On World AIDS Day, commemorated on December 1 every year, we pay tribute to the millions who are infected and affected by HIV/AIDS worldwide. We continue to spread the word that in spite of much success, too many lives are still being devastated by this deadly disease. Our task looms large, but our message is simple: Focus, Partner, Achieve: An AIDS Free Generation.
Globally, as of December of last year, 11.7 million people in low and middle income countries were receiving life-saving HIV treatment. The American people support more than half of these individuals (6.7 million) through the President’s Emergency Plan for AIDS Relief (PEPFAR), the largest commitment by any nation to combat a single disease. In addition, PEPFAR programs have supported more than one million babies to be born free from HIV, while millions more have benefitted from HIV prevention and care programs.
In Ethiopia, PEPFAR directly supports life-saving antiretroviral treatment (ART) for more than 355,000 men, women and children. More than 1.3 million people are reached through care and support programs, including 592,000 orphans and vulnerable children. This year PEPFAR’s programming efforts around the prevention of mother-to-child transmission have provided 20,000 mothers, two-thirds of all HIV-positive women estimated to have been pregnant in 2014, with antiretroviral prophylaxis, greatly increasing the chance that their babies will be born HIV-free.
Working in partnership with the Ethiopian government for more than a decade, we have made incredible progress. Ethiopia is one of thirteen countries that have reached the “tipping point” with the annual number of people initiating ART exceeding the number of people newly infected, resulting in both a 50% decrease in AIDS-associated mortality and a 90% reduction in HIV incidence since the introduction of PEPFAR to Ethiopia in 2005. Noting the ongoing focus on this issue by the Government of Ethiopia, the country’s health officials challenged themselves to break the record for the number of HIV tests carried out in one day, shooting for 2,000 tests, focusing on the Gambella State, where 6.5 percent of residents have HIV or AIDS (compared to the average 1.5 percent rate countrywide). They succeeded by testing 3,383!

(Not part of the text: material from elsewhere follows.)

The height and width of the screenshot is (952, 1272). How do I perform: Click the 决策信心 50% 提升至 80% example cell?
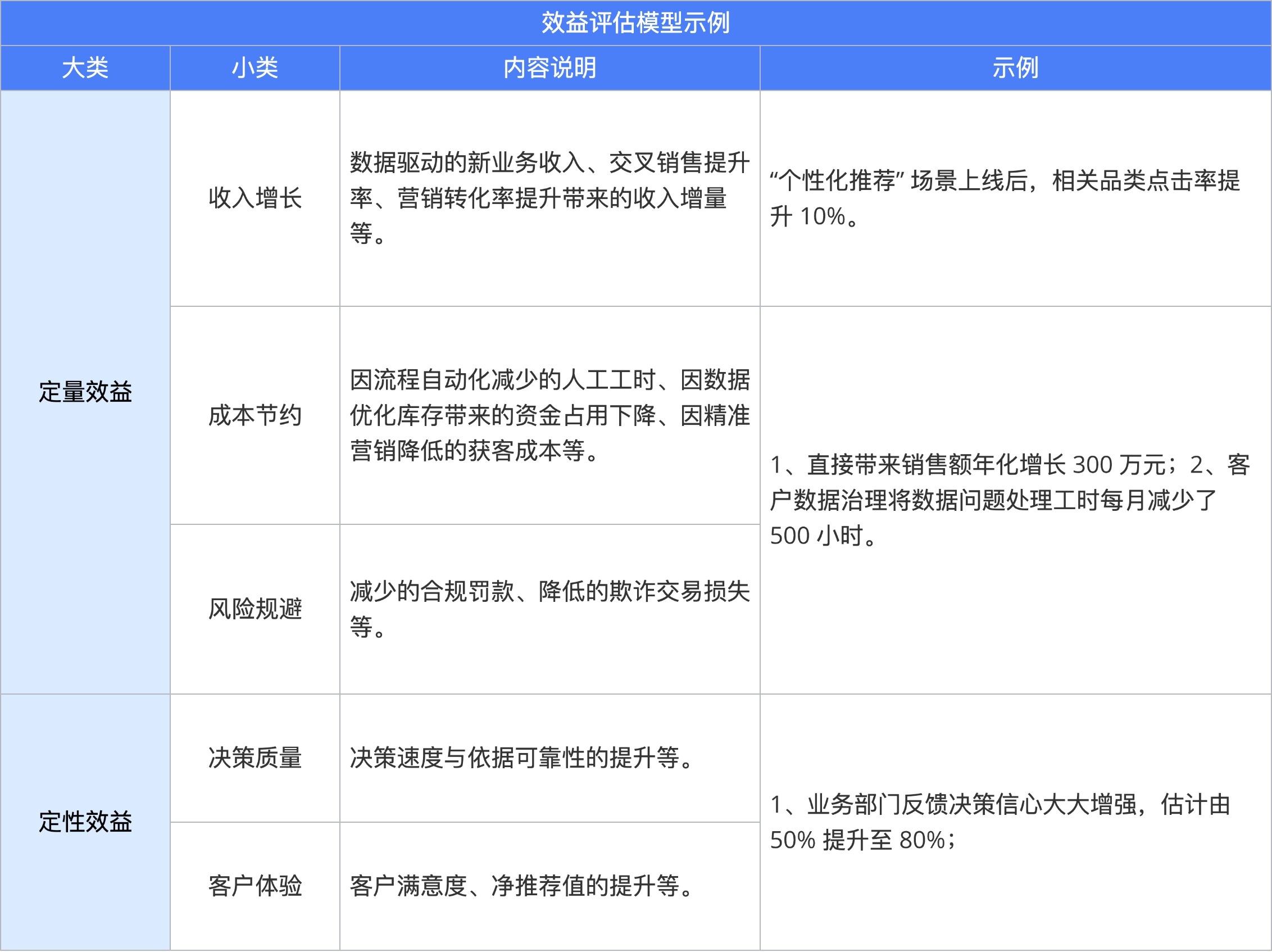click(1016, 823)
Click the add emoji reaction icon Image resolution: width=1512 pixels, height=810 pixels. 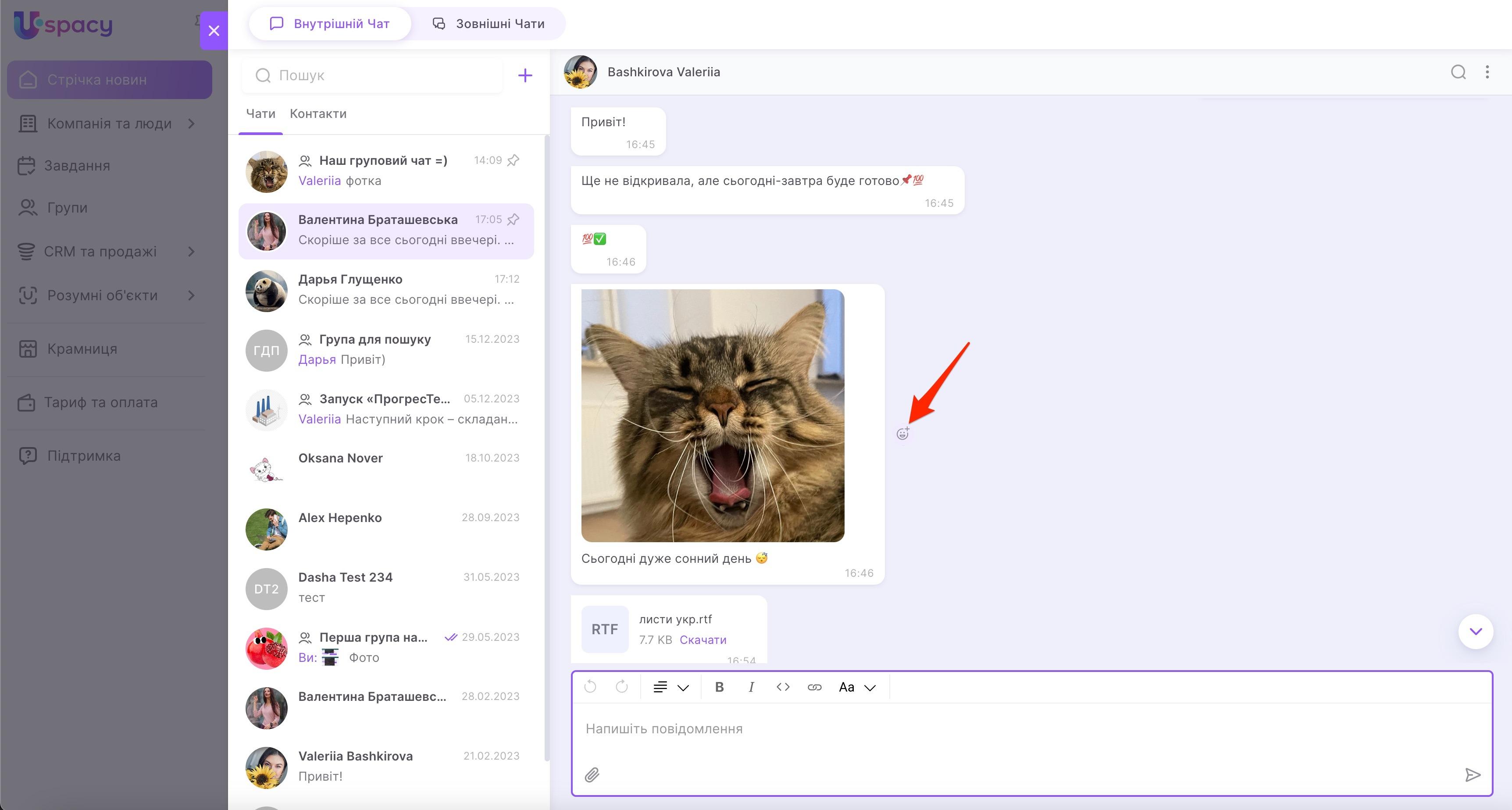(903, 433)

One innovative program using PEPFAR funding is the “Red Card” prevention program for school youth in Ethiopia. It is a $3 million program, lasting for 21 months, from June 2013 through March 2015, and implemented in Amhara, Tigray, SNNPR, Oromia and Addis Ababa. The Red Card activity and training is one of the prevention programs used to address gender-based violence (GBV) and sexual harassment issues, which puts women and girls at increased risk of contracting HIV.
We are also becoming smarter about how we are making investments with the goal of saving more lives and preventing new infections. This will require continued, collaborative commitment of government, development partners, civil society and healthcare providers in regional, town and woreda levels. By fighting HIV/AIDS, we are supporting the foundation of healthy, productive and stable societies in which countries can better care for their own people not just today but over the long term. No one entity alone can create an AIDS–free generation; it will take all of us, working together, to get there.
On this World AIDS Day, we have reached a critical moment whereby we are close to controlling the epidemic, closer than ever before. The continued strong partnership between the U.S. and Ethiopia, through PEPFAR and its accompanying programs, is what makes an AIDS-free generation within our reach.